> What the task requires: Will you quote precisely the lines that run from the top of the material below to the line containing "About Us (15, 2418)", both ends included?

> Task inputs:
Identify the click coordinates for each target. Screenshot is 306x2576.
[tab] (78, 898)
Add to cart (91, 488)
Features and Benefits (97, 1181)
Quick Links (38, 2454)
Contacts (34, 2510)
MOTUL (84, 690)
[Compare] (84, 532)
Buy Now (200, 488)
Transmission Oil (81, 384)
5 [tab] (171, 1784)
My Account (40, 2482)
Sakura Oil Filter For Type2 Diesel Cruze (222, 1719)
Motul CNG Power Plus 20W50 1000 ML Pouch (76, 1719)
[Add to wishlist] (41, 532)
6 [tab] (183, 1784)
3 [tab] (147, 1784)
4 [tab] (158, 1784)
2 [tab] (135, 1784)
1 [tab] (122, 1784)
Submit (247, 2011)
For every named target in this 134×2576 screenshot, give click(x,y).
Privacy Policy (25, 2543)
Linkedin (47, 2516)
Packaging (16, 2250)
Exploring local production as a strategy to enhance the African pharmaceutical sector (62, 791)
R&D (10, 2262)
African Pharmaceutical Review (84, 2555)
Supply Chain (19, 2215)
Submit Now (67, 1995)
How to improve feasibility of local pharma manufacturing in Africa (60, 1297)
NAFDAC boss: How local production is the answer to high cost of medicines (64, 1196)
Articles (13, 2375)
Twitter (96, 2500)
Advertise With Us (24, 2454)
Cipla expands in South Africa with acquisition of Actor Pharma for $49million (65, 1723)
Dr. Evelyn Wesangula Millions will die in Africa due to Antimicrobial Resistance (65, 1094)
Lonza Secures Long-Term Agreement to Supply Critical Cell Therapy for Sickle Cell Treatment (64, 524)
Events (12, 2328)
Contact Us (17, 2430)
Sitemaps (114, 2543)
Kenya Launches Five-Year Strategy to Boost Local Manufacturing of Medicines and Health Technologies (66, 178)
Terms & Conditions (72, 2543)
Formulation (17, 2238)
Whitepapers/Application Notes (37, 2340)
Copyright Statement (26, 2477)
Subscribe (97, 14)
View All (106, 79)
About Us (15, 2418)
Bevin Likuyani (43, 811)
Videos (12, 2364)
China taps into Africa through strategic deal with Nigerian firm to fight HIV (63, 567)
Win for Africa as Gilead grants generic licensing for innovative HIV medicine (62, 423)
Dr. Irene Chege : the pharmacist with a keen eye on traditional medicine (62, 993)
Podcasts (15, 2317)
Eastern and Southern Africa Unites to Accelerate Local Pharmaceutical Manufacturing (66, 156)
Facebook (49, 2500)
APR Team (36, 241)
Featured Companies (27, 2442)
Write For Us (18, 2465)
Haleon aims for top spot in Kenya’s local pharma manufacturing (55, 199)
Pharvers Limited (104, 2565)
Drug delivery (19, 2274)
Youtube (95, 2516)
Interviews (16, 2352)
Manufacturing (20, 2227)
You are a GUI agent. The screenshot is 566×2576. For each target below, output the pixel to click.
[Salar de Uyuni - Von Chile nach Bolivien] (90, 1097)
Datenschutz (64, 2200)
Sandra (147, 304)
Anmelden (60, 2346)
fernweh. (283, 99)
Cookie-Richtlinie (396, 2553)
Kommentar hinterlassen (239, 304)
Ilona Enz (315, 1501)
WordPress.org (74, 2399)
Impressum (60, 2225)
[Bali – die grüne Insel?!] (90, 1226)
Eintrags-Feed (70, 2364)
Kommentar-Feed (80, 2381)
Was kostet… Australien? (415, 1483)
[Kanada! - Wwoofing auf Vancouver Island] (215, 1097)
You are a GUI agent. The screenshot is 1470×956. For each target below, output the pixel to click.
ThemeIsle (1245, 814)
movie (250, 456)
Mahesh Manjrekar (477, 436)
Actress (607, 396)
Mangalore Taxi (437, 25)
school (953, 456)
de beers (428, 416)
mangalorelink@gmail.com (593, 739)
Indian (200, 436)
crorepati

> Answer to this problem:
Identify the click coordinates for each target. Screenshot is 306x2576.
[tab] (78, 898)
Add to cart (91, 488)
Features and Benefits (97, 1181)
Quick Links (38, 2454)
Contacts (34, 2510)
MOTUL (84, 690)
[Compare] (84, 532)
Buy Now (200, 488)
Transmission Oil (81, 384)
5 [tab] (171, 1784)
My Account (40, 2482)
Sakura Oil Filter For Type2 Diesel Cruze (222, 1719)
Motul CNG Power Plus 20W50 1000 ML Pouch (76, 1719)
[Add to wishlist] (41, 532)
6 [tab] (183, 1784)
3 [tab] (147, 1784)
4 [tab] (158, 1784)
2 [tab] (135, 1784)
1 [tab] (122, 1784)
Submit (247, 2011)
For every named target in this 134×2576 screenshot, give click(x,y).
Privacy Policy (25, 2543)
Linkedin (47, 2516)
Packaging (16, 2250)
Exploring local production as a strategy to enhance the African pharmaceutical sector (62, 791)
R&D (10, 2262)
African Pharmaceutical Review (84, 2555)
Supply Chain (19, 2215)
Submit Now (67, 1995)
How to improve feasibility of local pharma manufacturing in Africa (60, 1297)
NAFDAC boss: How local production is the answer to high cost of medicines (64, 1196)
Articles (13, 2375)
Twitter (96, 2500)
Advertise With Us (24, 2454)
Cipla expands in South Africa with acquisition of Actor Pharma for $49million (65, 1723)
Dr. Evelyn Wesangula Millions will die in Africa due to Antimicrobial Resistance (65, 1094)
Lonza Secures Long-Term Agreement to Supply Critical Cell Therapy for Sickle Cell Treatment (64, 524)
Events (12, 2328)
Contact Us (17, 2430)
Sitemaps (114, 2543)
Kenya Launches Five-Year Strategy to Boost Local Manufacturing of Medicines and Health Technologies (66, 178)
Terms & Conditions (72, 2543)
Formulation (17, 2238)
Whitepapers/Application Notes (37, 2340)
Copyright Statement (26, 2477)
Subscribe (97, 14)
View All (106, 79)
About Us (15, 2418)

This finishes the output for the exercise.